It wasn't long before I realized that Edward Moxon didn't destroy all of the books like they said he did. W. Carew Hazlitt, whose father was one of Lamb's friends, came out with a list of Lamb's books which had remained in England. This list was included in his 1874 book, Mary and Charles Lamb. There were errors in this list because Hazlitt didn't have the opportunity to review the proof copy before publication, so he amended the list and included additional books belonging to Lamb in his 1897 book, The Lambs: Their Lives, Their Friends, Their Correspondence.

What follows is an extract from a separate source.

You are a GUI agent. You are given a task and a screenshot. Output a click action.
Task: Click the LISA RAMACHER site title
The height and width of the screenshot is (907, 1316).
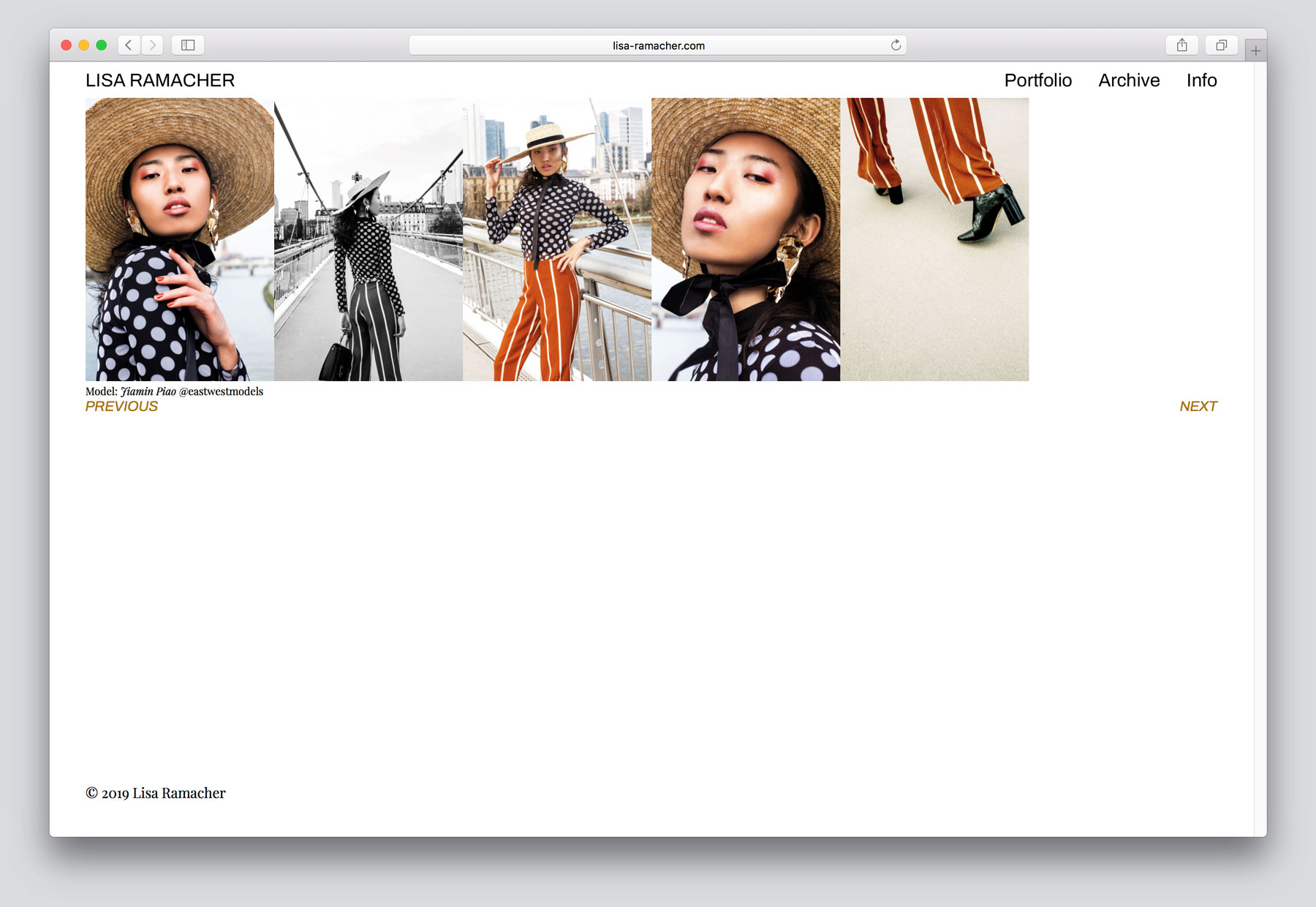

When he identified additional books from reviewing his father's papers, he included them in his 1900 book, Lamb and Hazlitt; Further Letters and Records Hitherto Unpublished.

I also discovered that I wasn't the first person to read Lamb's letters and identify books he discussed. E.V. Lucas did that long before me, and provided a list of books belonging to Lamb in his 1906 book, The Life of Charles Lamb. Lucas also provided a list of authors whose books he believed may have been in Lamb's library, but did not provide any of the titles.

In a November 1827 letter to his friend, Bernard Barton, Lamb wrote, "One likes to have one copy of everything one does." Accordingly, I cataloged everything Lamb wrote from my copy of Renee Roff's book, A Bibliography of the Writings of Charles and Mary Lamb.

My cataloging partner, Dave, was doing quite well with the Descriptive Catalogue. Compared to Johnson's catalog, it was far superior, but it could have been better. "Upwards of 60" - do you remember that phrase? In truth, there were quite a bit more than 60 works in Lamb's library. Lamb had many of his tracts, plays and poems bound together. Entry number 53 contained 11 miscellaneous tracts bound in one volume, only one of which was identified. Entry number 34 contained 15 works of minor poets bound in one volume, only two of which were identified. All told there were over 100 tracts bound in ten volumes, many of which were unidentified.

Charles Lamb shared at least 10 books with Samuel Johnson, 22 books with Thomas Jefferson, 8 books with John Adams, and 8 books with me.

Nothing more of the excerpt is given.